Desenho do estudo: Estudo coorte, retrospectivo, de uma amostra de 14915 hipertensos de idade ≥ 65 anos, internados por motivos não cardíacos (pneumonia, infeção urinária e tromboembolismo venoso) e cujo regime medicamentoso anti-hipertensivo foi intensificado (medicação nova ou aumento da dose >20%) no momento da alta. Critérios de exclusão: doentes com diagnósticos de fibrilhação auricular, síndrome coronário agudo ou evento cerebrovascular agudo.

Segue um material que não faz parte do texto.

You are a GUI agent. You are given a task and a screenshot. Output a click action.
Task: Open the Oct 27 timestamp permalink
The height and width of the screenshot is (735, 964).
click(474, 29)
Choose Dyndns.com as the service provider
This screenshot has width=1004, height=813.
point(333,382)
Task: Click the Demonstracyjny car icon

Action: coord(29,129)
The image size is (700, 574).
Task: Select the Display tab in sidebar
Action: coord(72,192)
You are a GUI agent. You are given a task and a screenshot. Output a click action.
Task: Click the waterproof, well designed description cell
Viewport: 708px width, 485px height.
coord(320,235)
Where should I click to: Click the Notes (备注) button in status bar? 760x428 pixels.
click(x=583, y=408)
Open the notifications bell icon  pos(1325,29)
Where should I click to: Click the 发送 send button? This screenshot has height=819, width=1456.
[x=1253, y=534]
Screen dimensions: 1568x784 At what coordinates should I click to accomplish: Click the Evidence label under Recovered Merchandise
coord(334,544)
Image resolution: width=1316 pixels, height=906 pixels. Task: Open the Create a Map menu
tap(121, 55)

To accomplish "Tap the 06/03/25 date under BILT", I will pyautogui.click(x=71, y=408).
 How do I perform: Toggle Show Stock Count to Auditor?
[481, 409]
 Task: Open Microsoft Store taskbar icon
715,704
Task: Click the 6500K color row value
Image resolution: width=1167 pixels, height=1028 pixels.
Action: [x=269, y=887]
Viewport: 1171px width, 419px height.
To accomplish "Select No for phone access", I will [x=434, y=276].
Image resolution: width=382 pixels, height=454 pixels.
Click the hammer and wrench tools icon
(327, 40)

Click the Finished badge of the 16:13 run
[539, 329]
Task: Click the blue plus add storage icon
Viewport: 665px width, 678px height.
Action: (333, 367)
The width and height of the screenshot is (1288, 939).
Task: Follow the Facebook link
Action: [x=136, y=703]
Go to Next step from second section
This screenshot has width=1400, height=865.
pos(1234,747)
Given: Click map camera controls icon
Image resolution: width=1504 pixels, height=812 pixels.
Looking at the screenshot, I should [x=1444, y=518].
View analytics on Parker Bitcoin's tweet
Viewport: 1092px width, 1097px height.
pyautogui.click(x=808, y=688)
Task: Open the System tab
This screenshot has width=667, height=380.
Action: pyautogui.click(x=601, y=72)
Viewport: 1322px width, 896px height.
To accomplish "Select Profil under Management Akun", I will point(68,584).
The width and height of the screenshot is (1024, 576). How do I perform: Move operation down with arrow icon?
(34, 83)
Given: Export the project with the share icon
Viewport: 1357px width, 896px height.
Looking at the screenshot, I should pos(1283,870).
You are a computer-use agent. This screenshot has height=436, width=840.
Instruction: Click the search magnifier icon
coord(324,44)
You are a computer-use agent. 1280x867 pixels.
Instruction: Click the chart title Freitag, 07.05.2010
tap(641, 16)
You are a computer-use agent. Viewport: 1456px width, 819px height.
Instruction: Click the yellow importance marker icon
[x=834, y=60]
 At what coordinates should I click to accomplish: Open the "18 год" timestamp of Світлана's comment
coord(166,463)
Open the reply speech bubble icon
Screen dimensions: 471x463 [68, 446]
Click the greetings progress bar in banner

Resultados: Na amostra estudada, verificou-se intensificação da medicação anti-hipertensiva em 14% dos doentes, maioritariamente afro-descendentes e com pressão arterial superior tanto prévia ao internamento como durante, e insuficiência cardíaca. Os investigadores efectuaram ainda a comparação de 2028 pacientes em que se verificou a intensificação do tratamento com 2028 pacientes sem intensificação do tratamento. No grupo em que houve intensificação do tratamento, verificou-se uma maior percentagem de reinternamento hospitalar aos 30 dias (21% vs 18%; 95% CI 1.07 - 1.42, NNH=27), e também uma maior frequência de recurso ao serviço de urgência ou internamento por eventos adversos relacionados com a medicação aos 30 dias (4.5% vs. 3.1%; 1.06 - 1.88, NNH=63). Por outro lado, não se verificou uma redução de eventos cardiovasculares agudos ao fim de 1 ano no grupo em que o tratamento foi intensificado quando comparado com o grupo sem intensificação da terapêutica.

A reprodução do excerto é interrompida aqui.